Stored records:
====
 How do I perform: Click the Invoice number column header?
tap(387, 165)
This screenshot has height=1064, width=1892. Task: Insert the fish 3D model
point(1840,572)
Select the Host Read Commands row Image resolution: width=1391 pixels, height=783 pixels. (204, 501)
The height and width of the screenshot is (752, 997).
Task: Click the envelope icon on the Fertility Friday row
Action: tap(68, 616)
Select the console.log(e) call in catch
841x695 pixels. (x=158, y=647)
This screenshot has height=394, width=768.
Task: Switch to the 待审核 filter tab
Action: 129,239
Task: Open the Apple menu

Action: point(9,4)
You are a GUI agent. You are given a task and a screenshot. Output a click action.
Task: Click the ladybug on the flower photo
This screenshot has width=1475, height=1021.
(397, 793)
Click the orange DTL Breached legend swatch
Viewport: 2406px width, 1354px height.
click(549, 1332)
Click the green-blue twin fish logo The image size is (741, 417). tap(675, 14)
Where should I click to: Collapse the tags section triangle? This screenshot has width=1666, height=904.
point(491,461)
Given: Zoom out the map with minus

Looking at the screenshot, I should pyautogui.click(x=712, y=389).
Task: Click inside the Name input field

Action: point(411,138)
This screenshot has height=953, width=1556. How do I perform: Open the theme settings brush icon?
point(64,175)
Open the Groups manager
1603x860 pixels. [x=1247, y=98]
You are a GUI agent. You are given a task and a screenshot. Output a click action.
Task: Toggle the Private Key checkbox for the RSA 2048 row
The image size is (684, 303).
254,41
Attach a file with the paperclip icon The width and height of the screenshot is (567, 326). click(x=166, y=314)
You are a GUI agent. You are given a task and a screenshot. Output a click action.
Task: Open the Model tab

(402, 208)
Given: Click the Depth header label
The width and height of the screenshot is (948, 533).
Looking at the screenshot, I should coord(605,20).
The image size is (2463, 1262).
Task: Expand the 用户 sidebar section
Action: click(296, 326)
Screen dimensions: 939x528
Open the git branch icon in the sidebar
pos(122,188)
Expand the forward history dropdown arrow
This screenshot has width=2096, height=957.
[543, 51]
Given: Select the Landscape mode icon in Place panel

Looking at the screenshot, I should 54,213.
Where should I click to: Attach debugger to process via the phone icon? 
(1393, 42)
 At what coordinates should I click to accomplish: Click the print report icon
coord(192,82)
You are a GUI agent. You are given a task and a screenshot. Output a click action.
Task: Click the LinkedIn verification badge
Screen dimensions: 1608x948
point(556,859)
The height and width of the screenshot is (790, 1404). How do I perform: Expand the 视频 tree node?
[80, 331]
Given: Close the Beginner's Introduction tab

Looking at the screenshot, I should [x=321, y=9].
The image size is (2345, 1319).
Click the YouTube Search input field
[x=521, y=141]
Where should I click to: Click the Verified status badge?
====
Aim of the task:
Quote all of the entries exactly as they appear.

Answer section:
 How do I perform: Click the Invoice number column header?
tap(387, 165)
This screenshot has height=1064, width=1892. Task: Insert the fish 3D model
point(1840,572)
Select the Host Read Commands row Image resolution: width=1391 pixels, height=783 pixels. (204, 501)
The height and width of the screenshot is (752, 997).
Task: Click the envelope icon on the Fertility Friday row
Action: tap(68, 616)
Select the console.log(e) call in catch
841x695 pixels. (x=158, y=647)
This screenshot has height=394, width=768.
Task: Switch to the 待审核 filter tab
Action: 129,239
Task: Open the Apple menu

Action: point(9,4)
You are a GUI agent. You are given a task and a screenshot. Output a click action.
Task: Click the ladybug on the flower photo
This screenshot has width=1475, height=1021.
(397, 793)
Click the orange DTL Breached legend swatch
Viewport: 2406px width, 1354px height.
click(549, 1332)
Click the green-blue twin fish logo The image size is (741, 417). tap(675, 14)
Where should I click to: Collapse the tags section triangle? This screenshot has width=1666, height=904.
point(491,461)
Given: Zoom out the map with minus

Looking at the screenshot, I should pyautogui.click(x=712, y=389).
Task: Click inside the Name input field

Action: point(411,138)
This screenshot has height=953, width=1556. How do I perform: Open the theme settings brush icon?
point(64,175)
Open the Groups manager
1603x860 pixels. [x=1247, y=98]
You are a GUI agent. You are given a task and a screenshot. Output a click action.
Task: Toggle the Private Key checkbox for the RSA 2048 row
The image size is (684, 303).
254,41
Attach a file with the paperclip icon The width and height of the screenshot is (567, 326). click(x=166, y=314)
You are a GUI agent. You are given a task and a screenshot. Output a click action.
Task: Open the Model tab

(402, 208)
Given: Click the Depth header label
The width and height of the screenshot is (948, 533).
Looking at the screenshot, I should coord(605,20).
The image size is (2463, 1262).
Task: Expand the 用户 sidebar section
Action: click(296, 326)
Screen dimensions: 939x528
Open the git branch icon in the sidebar
pos(122,188)
Expand the forward history dropdown arrow
This screenshot has width=2096, height=957.
[543, 51]
Given: Select the Landscape mode icon in Place panel

Looking at the screenshot, I should 54,213.
Where should I click to: Attach debugger to process via the phone icon? 
(1393, 42)
 At what coordinates should I click to accomplish: Click the print report icon
coord(192,82)
You are a GUI agent. You are given a task and a screenshot. Output a click action.
Task: Click the LinkedIn verification badge
Screen dimensions: 1608x948
point(556,859)
The height and width of the screenshot is (790, 1404). How do I perform: Expand the 视频 tree node?
[80, 331]
Given: Close the Beginner's Introduction tab

Looking at the screenshot, I should [x=321, y=9].
The image size is (2345, 1319).
Click the YouTube Search input field
[x=521, y=141]
Where should I click to: Click the Verified status badge?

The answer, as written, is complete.